CAAC invites feedback on flying car’s type certification conditions

The Chinese regulator is considering the ‘Special Conditions’ under which the aerial module of Xpeng’s AEROHT ‘flying car’ product will be certified, with a public consultation now open.

xpeng

The Civil Aviation Administration of China (CAAC)’s aircraft airworthiness certification department has opened a consultation period for the special conditions the Xpeng AEROHT will be certified under.

Chinese company Xpeng Aeroht, developer of the ‘AEROHT’ system, bills itself as “the largest flying car company in Asia and an integral part of the Xpeng Motors ecosystem”. The AEROHT comprises a six-wheeled road-going vehicle (dubbed the ‘Land Aircraft Carrier’) with a rear-mounted two-seat eVTOL module. This possess six roof-mounted arms each equipped with two-bladed propellers.

Xpeng’s self-styled ‘flying car’ (notably, the aerial element only) prototype module completed its first piloted test flight in 2018, with a second variant (X2) making its maiden flight in 2021. In January 2023, this secured a Chinese ‘special flight permit,’ subsequently receiving regulatory acceptance for its type certification application in March 2024. Its first global manned public flight was in November 2024 at the Guangzhou Auto Show.

Given the X3-F’s novel “design features and application scenarios,” CAAC plans to issue “special conditions for this type of aircraft as the basis for carrying out certification work,” the regulator explained. To date, only one eVTOL (Chinese OEM EHang’s remotely piloted two-seat EH216-S) has received CAAC type certification, which it gained in October 2023; 20 months after the CAAC published the EH216-S’ own Special Conditions.

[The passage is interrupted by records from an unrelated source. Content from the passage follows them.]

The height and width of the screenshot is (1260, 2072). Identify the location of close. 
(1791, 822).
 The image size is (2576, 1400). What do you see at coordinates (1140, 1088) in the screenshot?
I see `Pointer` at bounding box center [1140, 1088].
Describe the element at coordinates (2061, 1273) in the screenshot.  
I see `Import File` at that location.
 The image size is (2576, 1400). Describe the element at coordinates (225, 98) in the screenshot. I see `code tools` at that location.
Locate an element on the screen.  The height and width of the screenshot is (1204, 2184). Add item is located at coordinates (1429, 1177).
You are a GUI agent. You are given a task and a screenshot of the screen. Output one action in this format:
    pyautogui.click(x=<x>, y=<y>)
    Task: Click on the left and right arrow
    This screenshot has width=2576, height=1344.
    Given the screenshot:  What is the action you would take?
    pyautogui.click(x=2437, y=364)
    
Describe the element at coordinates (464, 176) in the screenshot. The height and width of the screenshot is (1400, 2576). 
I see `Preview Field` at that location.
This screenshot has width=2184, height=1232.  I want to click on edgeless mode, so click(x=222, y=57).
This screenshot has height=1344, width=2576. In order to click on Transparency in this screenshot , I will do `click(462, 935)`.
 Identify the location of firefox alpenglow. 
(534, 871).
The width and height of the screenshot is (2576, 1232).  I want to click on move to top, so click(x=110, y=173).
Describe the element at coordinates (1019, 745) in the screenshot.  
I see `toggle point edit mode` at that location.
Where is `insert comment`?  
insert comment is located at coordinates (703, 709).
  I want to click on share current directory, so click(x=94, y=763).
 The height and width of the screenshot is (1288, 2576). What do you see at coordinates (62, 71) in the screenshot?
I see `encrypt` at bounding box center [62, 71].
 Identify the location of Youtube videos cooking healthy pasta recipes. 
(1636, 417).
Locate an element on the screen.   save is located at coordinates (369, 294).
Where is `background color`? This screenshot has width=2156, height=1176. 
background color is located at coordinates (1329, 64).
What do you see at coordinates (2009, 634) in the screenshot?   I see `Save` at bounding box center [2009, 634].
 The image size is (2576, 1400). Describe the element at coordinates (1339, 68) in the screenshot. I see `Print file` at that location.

Draft special conditions are now open for public comments for ten working days, with CAAC soliciting responses from all regional civil aviation administrations, general aviation companies, AVIC, COMAC, research institutes and universities.

The X3-F is an entirely separate project from the 1950s Douglas X-3 Stiletto, an experimental 1950s jet aircraft intended to explore supersonic design characteristics and propulsion studies.